Faciliter les licenciements pour insuffisance professionnelle
"Je veux qu'on lève le tabou du licenciement dans la fonction publique", a lâché Stanislas Guerini dans Le Parisien, pointant une "culture de l'évitement sur ces sujets-là" et suscitant d'emblée la colère des syndicats. Comme le rappelle le site Vie-publique.fr, le statut professionnel de fonctionnaire titulaire garantit un emploi et oblige l'administration à trouver "au fonctionnaire un emploi correspondant à son grade en cas de suppression de poste", contrairement à ce qui est prévu pour les agents contractuels ou stagiaires.
Le ministre entend s'attaquer à ce principe d'emploi à vie en élargissant les sanctions en cas d'insuffisance professionnelle. Le licenciement pour insuffisance professionnelle dans la fonction publique est un "outil très mal défini et extrêmement peu appliqué", a déploré Stanislas Guerini sur France Inter.
Le statut des fonctionnaires "n'a jamais expliqué qu'on ne pouvait pas licencier quelqu'un qui ne fait pas bien son travail", a fait valoir le ministre. Trois motifs de licenciement existent aujourd'hui dans le Code général de la fonction publique. Les administrations peuvent se séparer de leurs agents en cas d'abandon de poste, pour insuffisance professionnelle ou encore refus de trois emplois différents.
Mais ces dispositions seraient trop peu appliquées, d'après Stanislas Guerini. Sur les 2,5 millions d'agents appartenant à la fonction publique d'Etat, "il y a eu 13 licenciements pour insuffisance professionnelle" en 2023. Quant à "la révocation pour faute", un autre type de sanction, "il y en a eu 222" sur la même période, a chiffré le ministre.

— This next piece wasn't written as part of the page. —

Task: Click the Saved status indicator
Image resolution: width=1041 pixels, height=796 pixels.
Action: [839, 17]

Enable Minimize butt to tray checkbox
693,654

Stanislas Guerini précise que son projet de loi n'introduirait pas un motif de licenciement des fonctionnaires pour des raisons économiques. "Il n'y a pas de licenciement économique dans la fonction publique et je ne souhaite pas changer ça, a-t-il assuré. Je pense que statutairement, c'est quelque chose de très important qui distingue le public du privé".
Favoriser la rémunération au mérite pour les agents
Autre piste explorée par Stanislas Guerini : "mieux rémunérer et mieux récompenser" les fonctionnaires. Le gouvernement souhaite élargir les possibilités de récompenser financièrement les agents les plus méritants, autrement dit une individualisation de la rémunération. Aujourd'hui, les salaires sont fixés sur des grilles salariales communes à l'ensemble de la fonction publique (Etat, hôpitaux et collectivités) et dépendent en grande partie de l'ancienneté et du poste. Cette proposition n'est pas nouvelle. En novembre 2015, Emmanuel Macron, alors ministre de l'Economie, s'était déclaré favorable à cette mesure.

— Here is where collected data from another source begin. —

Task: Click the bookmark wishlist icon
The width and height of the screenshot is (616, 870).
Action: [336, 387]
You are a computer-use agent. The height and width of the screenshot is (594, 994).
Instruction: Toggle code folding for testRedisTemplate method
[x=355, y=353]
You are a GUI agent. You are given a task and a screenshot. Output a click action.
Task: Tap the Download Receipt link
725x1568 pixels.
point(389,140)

Pour défendre sa proposition, Stanislas Guerini peut s'appuyer sur les résultats d'une enquête publiée fin mars par la Direction générale de l'administration et de la fonction publique (DGAFP) : "Dans la fonction publique, en 2021-2022, 20% des agents souhaitent travailler plus d'heures avec une hausse de rémunération, contre 23% des salariés du privé." "Il faut que le travail paie mieux, qu'on puisse récompenser l'engagement individuel et collectif des agents et il faut qu'on ait plus d'outils pour valoriser les métiers et les compétences", a expliqué le ministre sur France Inter.

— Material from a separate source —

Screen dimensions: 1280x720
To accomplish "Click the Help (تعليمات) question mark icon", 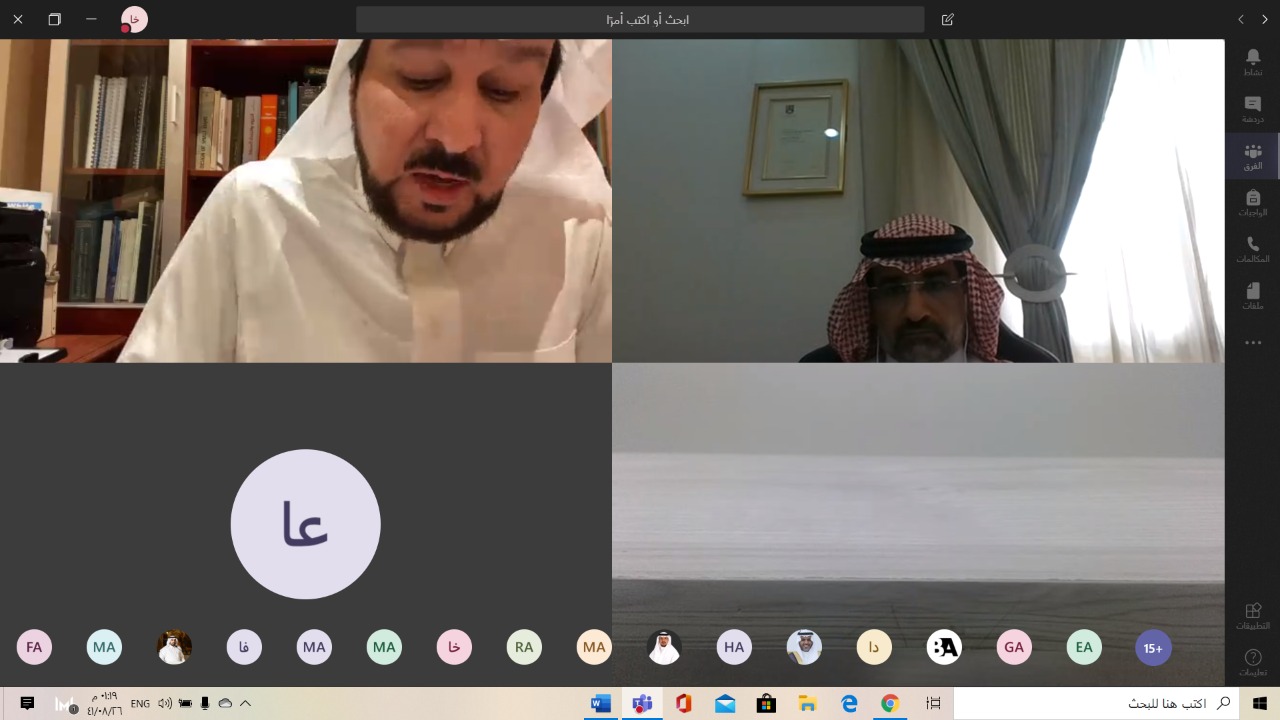I will (x=1252, y=661).
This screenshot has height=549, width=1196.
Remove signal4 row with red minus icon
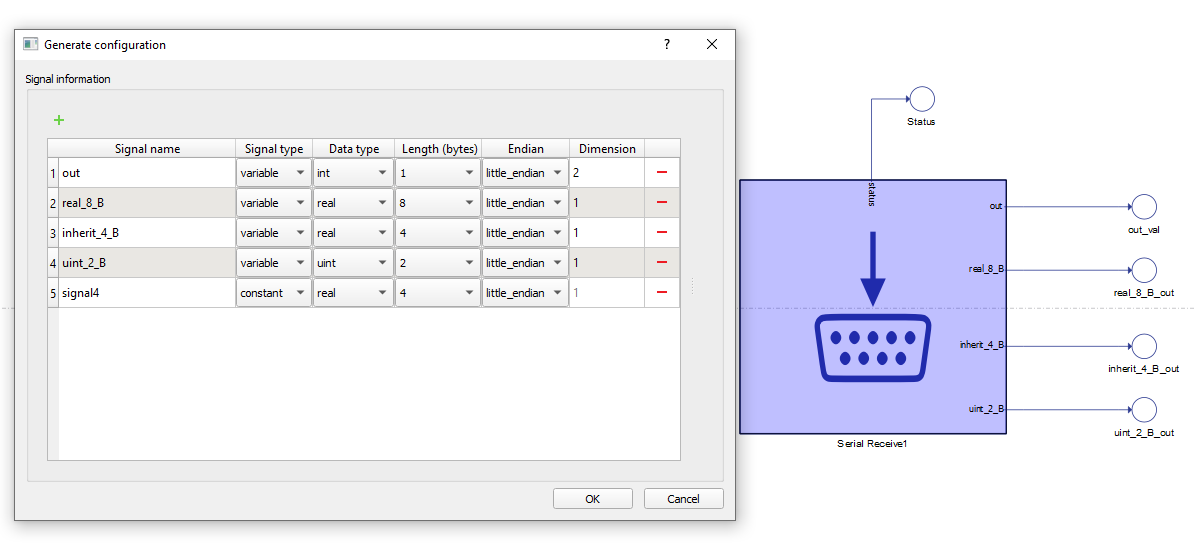click(x=661, y=293)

Ce principe de rémunération au mérite existe déjà mais il n'est pas généralisé à toutes les fonctions publiques. Dans la fonction publique d'Etat, "la valeur professionnelle" des agents "est prise en compte, le cas échéant, pour la modulation indemnitaire", l'avancement professionnel ou en termes de mobilité, précise le ministère de la Fonction publique. S'ajoute une prime facultative qui rémunère les agents d'Etat. Ce complément indemnitaire annuel est versé pour "reconnaître spécifiquement l'engagement professionnel et la manière de servir".